霧の向こうに、エウロパ軍のインプ2機とゴブリン4機が警戒していた。
その前に、オセリスのグラディウスが悠然と姿を現す。
「敵影確認!……狼付き!?」
哨戒部隊は一瞬で青ざめ、通信を飛ばす。
「撤退!狼付きACE部隊と遭遇、撤退だ!」
戦闘もせず逃げ出す敵を見て、レイが呆れた。
「……え、逃げた?」
キースは気づく。
「ホワイトファングのエンブレムを見たんだ。」
「そう。お前たちは先の戦闘で敵エースのファフナーを撃退し、敵将バルディーニを討った。
今やお前たちは“恐れられる存在”になった。
そして、それはこう言う使い方が出来る。」
オセリスは通信を開く。
「こちらオセリス。

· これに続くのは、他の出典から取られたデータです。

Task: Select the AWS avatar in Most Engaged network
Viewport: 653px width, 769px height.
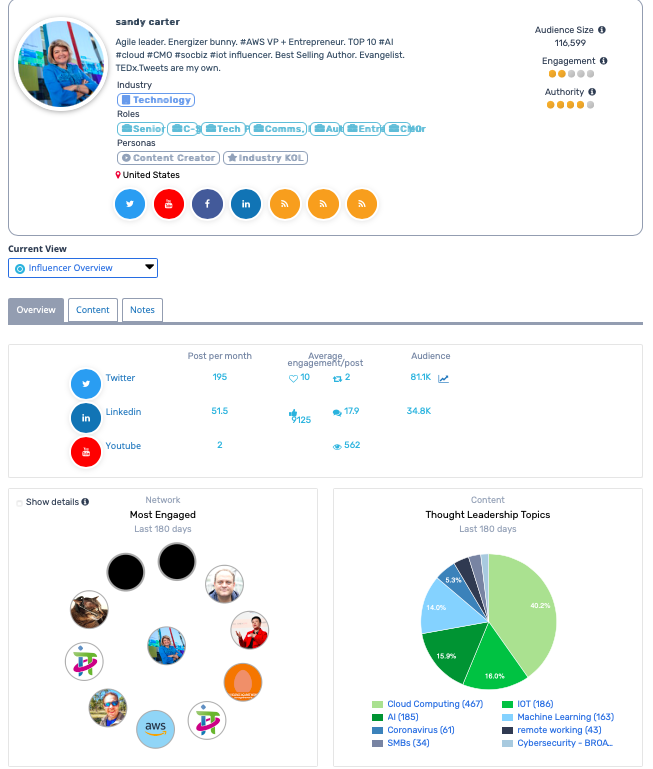Action: (x=155, y=728)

北東防衛線をホワイトファングで撹乱させた。これで防衛線が再編されるだろう。
間延びした南西側の守備が薄くなるはずだ。残存ACEを中心に二個中隊を編成し可能な限り切り崩してやれ。」
『了解。すぐ動かします。』
通信を切り、オセリスは微笑んだ。
「これが、お前たちの“新たな力”だ。」
「俺たちの姿が、敵の士気を折る……」
「味方には勇気を、敵には恐怖を。それがエース部隊の存在価値だ。覚えておけ。」
キースは力強く頷いた。
「はい、大佐――ホワイトファングの名に恥じぬように!」
霧の中、狼の紋章が風に翻る。
それはもう、ただの部隊章ではなかった。
「ホワイトファング」――その名は、戦場に再び響こうとしていた。